Возле Армантьера на фабрике шла работа. Показались немецкие гусары. Стреляли. Работницы оставались у станков. Сейчас снаряд может попасть в здание. И потом, кому теперь нужен этот тонкий батист? Все равно — наше дело работать. Германский офицер:

— Убирайтесь все! Вас могут убить здесь.

Но работницы дружным хором:

— Мы уйдем как всегда — в шесть часов.

Когда началась эвакуация Вердена, жителям окрестных деревень приказали покинуть родные места. До этого дня они оставались под обстрелом; рискуя жизнью, они продолжали свои обычные дела.

Но, услышав приказ, возмутились:

— Не хотим ехать.

— Да ведь вы погибнете здесь вместе с вашими фермами.

— Когда еще… а пока картошку копать надо, не время теперь уезжать.

В Пикардии я видел старого мельника. У самой мельницы стояла английская батарея. Мельник как будто не замечал ни работы артиллеристов, ни немецких снарядов, разрывавшихся в ста шагах от него. Он заботился только о том, чтобы солдаты не вытирали рук о чистые мешки. Он интересовался только тем, когда снова можно будет пустить мельницу.

X

Ипр. Просторная площадь перед разрушенными сводами рынка. Случайно уцелевшая статуя средневековой дамы попрежнему задумчиво улыбается среди зияющих дыр и обгорелых сводов. Каждые пять минут тяжелый снаряд с рокотом и гулом падает на мертвый город. Жителей давно нет, а солдаты прячутся в погребах и землянках. Но по средине площади, рассматривая развалины, мирно беседуют два английских солдата.

— Эти рынки и здания суда в Руане — лучшие образцы гражданского зодчества готики.

— О, да! Я очень рад, что попал в Ипр. Надеюсь, что удастся побывать и в Руане.

Рвется снаряд, но они, не шелохнувшись, что-то записывают в свои книжечки.

В Амьене только что прибывшие с позиций шотландские стрелки разглядывают какой-то памятник.

— Скажите пожалуйста, кому он поставлен?

Француз солдат в удивлении даже отплевывается:

— А кто его знает?

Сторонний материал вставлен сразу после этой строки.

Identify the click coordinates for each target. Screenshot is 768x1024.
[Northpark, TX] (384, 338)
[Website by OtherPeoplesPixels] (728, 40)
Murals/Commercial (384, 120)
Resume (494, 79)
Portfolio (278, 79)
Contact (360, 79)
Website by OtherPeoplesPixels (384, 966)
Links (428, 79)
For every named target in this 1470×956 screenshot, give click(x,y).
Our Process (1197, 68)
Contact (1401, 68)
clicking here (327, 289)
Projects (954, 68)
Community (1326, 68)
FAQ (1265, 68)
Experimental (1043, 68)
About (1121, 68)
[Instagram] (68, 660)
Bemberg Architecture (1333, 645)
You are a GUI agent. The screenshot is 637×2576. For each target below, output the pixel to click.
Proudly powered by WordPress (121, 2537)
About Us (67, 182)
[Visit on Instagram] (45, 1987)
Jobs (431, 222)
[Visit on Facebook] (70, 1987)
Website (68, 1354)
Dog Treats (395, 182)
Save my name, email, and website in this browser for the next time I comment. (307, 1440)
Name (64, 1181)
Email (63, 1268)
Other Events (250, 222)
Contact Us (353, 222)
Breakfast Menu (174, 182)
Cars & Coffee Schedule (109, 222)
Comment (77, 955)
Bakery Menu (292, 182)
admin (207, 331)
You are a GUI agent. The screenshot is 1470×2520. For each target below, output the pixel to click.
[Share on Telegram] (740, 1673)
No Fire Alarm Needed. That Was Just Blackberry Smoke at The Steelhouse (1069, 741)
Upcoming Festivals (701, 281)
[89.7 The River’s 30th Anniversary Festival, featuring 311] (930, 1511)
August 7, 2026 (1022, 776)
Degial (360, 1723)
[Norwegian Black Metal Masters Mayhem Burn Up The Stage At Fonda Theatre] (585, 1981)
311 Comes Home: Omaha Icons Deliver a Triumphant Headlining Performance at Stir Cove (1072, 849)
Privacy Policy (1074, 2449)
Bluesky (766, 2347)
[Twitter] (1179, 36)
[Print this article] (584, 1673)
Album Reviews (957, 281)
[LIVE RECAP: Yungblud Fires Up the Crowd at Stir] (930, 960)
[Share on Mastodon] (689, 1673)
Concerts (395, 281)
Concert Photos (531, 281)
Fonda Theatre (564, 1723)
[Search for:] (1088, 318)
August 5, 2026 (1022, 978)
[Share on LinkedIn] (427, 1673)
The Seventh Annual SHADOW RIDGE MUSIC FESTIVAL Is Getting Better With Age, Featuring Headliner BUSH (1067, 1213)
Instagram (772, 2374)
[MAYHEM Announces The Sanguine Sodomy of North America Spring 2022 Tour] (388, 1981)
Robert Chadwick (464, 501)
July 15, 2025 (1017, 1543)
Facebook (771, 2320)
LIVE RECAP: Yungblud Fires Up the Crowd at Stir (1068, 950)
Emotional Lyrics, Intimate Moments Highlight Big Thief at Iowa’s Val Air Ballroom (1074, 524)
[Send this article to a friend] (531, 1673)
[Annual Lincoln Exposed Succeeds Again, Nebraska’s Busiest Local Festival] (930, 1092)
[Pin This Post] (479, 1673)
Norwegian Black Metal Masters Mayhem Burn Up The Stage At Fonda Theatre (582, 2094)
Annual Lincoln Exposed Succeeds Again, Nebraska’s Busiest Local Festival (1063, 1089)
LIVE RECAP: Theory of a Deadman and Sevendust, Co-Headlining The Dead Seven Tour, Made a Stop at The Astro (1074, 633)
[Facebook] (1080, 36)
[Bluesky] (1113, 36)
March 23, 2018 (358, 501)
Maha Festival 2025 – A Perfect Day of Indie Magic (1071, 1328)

Стоит.

Англичане спрашивают:

— А как пройти в собор? А когда его можно осматривать?

Идут, шагая под холодным колючим дождем. Француз недоумевает:

— Чудной народ! Другие вернутся, в кафе пойдут, к девицам. А эти — прямо или в собор или в музей. Станут у дверей и стрекочут. Ну, что тут занятного?

Теперь, если я снова увижу у ворот флорентийского баптистерия или в залах Лувра табуны англичан — чрезмерно любопытных, с красненькими Бедекерами, — я вспомню этих «туристов» и постараюсь не сердиться.

XI

Иногда смерть отступает перед самыми обычными делами. «Всевластная», она робеет перед привычкой или будничной заботой, почти перед анекдотом.

В окоп кинули камень с запиской:

«Сегодня в полночь я перебегу к вам. Не стреляйте. Я эльзасец».

Прибежал. Немцы открыли по нему огонь. Мокрый, переполз через канал. Еле спасся, дрожал, слова не мог вымолвить. Французский офицер велел дать ему рюмку рома. Перебежчик завопил:

— Нет, нет. Я член Кольмарского общества трезвости. У нас прекрасное общество: две читальни, столовая… и еще четыре отделения.

Когда Верден был поспешно очищен от населения, в нем остался только старый сторож мерии. Немцы слали в город 350-м. снаряды. Знаете, чем занимался в эти дни сторож? Он расклеивал на стене мерии объявления о свадьбах, которые по закону должны быть вывешены за две недели до венчания. Те, что дали объявления, давно убежали. В городе одни солдаты, выходить из погребов опасно, но сторож знает только свое дело.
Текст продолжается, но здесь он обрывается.